| Brief A |
Render this sentence from the article on the Clearwater into Spanish: "Yet early on, the Clearwater was a target of local animosity."
| Brief B |
Write the next few paragraphs of the article on the Clearwater, picking up after its last sentence.

| Text segment |
◇ ◇ ◇
Longtime residents recall Clearwater set adrift
By Liz Schevtchuk Armstrong
Remembered near and far for his folk music and political activism, longtime Highlands resident Pete Seeger nevertheless encountered hostility on the streets of Cold Spring in an era not all remember and few wish to discuss.
At the time, the environmental and civil rights movements had erupted, there were violent divisions over the Vietnam War, and political differences convulsed communities large and small. The unrest hit the Highlands, too.
In 1966, Seeger and his wife, Toshi, created the environmental group Hudson River Sloop Clearwater, which built a replica historic river sloop, launched in 1969 to promote environmental protection.
Barbara Lusk, who lives in Philipstown, worked in the Clearwater office from 1971 to 1973, and sailed with Seeger. On the water, Seeger “was absolutely terrific, very patient” and knowledgeable, she said. “He didn’t talk that much about himself” but about the river and sloops, and “he did concerts along the way,” inviting the public to sail with him.
Yet early on, the Clearwater was a target of local animosity.
So was Seeger.
On one occasion, several longtime residents said, after problems beset its rudder, the Clearwater tied up at the Cold Spring dock. That night, as the crew rested — but perhaps not with Seeger aboard — an angry band slipped down to the dock and cut the mooring lines, to set the boat adrift and into potential danger.
◇ ◇ ◇
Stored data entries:
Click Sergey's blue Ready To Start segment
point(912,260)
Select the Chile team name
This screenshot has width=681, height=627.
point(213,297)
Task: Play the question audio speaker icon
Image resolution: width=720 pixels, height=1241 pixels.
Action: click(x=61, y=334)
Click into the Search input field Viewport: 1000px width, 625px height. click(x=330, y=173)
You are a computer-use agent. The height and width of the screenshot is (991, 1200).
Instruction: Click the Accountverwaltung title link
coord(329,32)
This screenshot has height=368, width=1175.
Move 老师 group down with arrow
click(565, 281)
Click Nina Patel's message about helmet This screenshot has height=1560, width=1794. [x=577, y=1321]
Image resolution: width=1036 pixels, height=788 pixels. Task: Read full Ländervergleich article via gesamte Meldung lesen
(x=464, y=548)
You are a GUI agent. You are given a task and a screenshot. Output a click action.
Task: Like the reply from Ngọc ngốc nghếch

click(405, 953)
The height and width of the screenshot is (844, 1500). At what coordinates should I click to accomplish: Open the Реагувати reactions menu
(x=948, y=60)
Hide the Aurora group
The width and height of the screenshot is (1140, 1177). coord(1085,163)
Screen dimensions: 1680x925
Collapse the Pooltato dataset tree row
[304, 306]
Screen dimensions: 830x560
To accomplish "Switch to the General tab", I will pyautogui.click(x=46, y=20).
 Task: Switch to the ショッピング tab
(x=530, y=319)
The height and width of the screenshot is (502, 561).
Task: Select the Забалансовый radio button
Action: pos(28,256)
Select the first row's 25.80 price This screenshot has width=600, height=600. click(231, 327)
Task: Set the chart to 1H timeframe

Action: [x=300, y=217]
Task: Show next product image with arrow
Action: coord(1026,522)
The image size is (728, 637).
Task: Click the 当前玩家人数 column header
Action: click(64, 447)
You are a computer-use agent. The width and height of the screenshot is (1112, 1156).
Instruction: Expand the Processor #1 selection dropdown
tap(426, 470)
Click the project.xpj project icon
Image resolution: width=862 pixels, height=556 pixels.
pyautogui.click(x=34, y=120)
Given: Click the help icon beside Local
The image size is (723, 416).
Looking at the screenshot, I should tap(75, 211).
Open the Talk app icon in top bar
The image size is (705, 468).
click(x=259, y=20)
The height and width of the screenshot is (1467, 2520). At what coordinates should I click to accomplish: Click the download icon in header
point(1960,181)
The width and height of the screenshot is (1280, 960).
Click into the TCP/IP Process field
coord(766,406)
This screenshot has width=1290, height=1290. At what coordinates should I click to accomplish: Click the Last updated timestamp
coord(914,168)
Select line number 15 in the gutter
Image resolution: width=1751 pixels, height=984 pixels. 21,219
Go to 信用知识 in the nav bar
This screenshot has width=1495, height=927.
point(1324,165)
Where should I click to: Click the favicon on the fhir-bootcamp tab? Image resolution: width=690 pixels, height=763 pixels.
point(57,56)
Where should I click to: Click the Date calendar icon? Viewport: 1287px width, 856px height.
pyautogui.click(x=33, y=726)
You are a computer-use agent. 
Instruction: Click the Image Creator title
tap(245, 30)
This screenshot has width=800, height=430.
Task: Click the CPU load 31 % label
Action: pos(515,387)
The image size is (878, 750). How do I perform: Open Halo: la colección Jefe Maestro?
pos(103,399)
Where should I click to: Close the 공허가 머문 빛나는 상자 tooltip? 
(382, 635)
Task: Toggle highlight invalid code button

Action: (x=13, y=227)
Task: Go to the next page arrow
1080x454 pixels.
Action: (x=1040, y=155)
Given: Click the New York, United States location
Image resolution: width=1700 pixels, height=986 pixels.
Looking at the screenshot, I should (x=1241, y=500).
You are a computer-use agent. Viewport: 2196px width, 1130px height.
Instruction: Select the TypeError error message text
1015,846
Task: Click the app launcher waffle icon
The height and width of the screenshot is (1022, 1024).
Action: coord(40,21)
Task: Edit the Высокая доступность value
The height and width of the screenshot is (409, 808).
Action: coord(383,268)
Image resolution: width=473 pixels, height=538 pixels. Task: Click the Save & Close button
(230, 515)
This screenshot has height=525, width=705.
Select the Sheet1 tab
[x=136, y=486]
◇ ◇ ◇
| Exercise output A |
Sin embargo, desde el principio, el Clearwater fue blanco de la animosidad local.

| Exercise output B |
The vandalism, recalled Marie Early, was a serious transgression that troubled her father, who was mayor in that period.
“Cutting the mooring lines was a national offense,” said Early, a current village trustee. “Why no one was prosecuted, I don’t know. It was not a pleasant incident. The fortunate thing is no one was hurt.”

The sloop Clearwater (File photo)
In a letter to the Putnam County News & Recorder in June 1970, Cold Spring resident Yolande Slater Ogilby described a Clearwater concert stop the week before when “once again local yokels caused trouble, cut lines, threw beer cans and stones and used unprintable language; called the captain and his crew ‘Communists’ and much more. Peter Seeger got more than his fair share of abuse, as usual. When is this going to stop?”
Jan Thacher lived in a home on Market Street at the time; his family rented rooms to the staff of Clearwater, whose office was then on Cold Spring’s Main Street.
“Pete knew he was not wanted in town,” Thacher said. ““Every time he came, this group [of locals] would make his life miserable. He would hide his car in our driveway so no one would know he was here.”
Thacher said friends would drive Seeger to the Clearwater office rather than have him walk the few blocks in the open. Toshi, who sometimes accompanied him, did not generate similar antagonism, Thacher said.
Seeger had been blacklisted, along with other left-leaning public figures, entertainers, and writers during the political persecutions of the 1950s led by Sen. Joe McCarthy and the House Un-American Activities Committee to root out alleged Communists.
After Pete got off the blacklist in the late 1960s, “one of the first concerts he gave was in Cold Spring at the bandstand” along the river, Thacher recalled. “After that, Pete basically came and went as he pleased. However, there were still times when he’d sneak into the village” because of opposition closer to home — his wife.
“Toshi had forbidden sweets, cookies in particular,” Thacher said. “I’d often catch Pete exiting The Main Course with a bagful, saying, ‘You can’t tell Toshi!’ ”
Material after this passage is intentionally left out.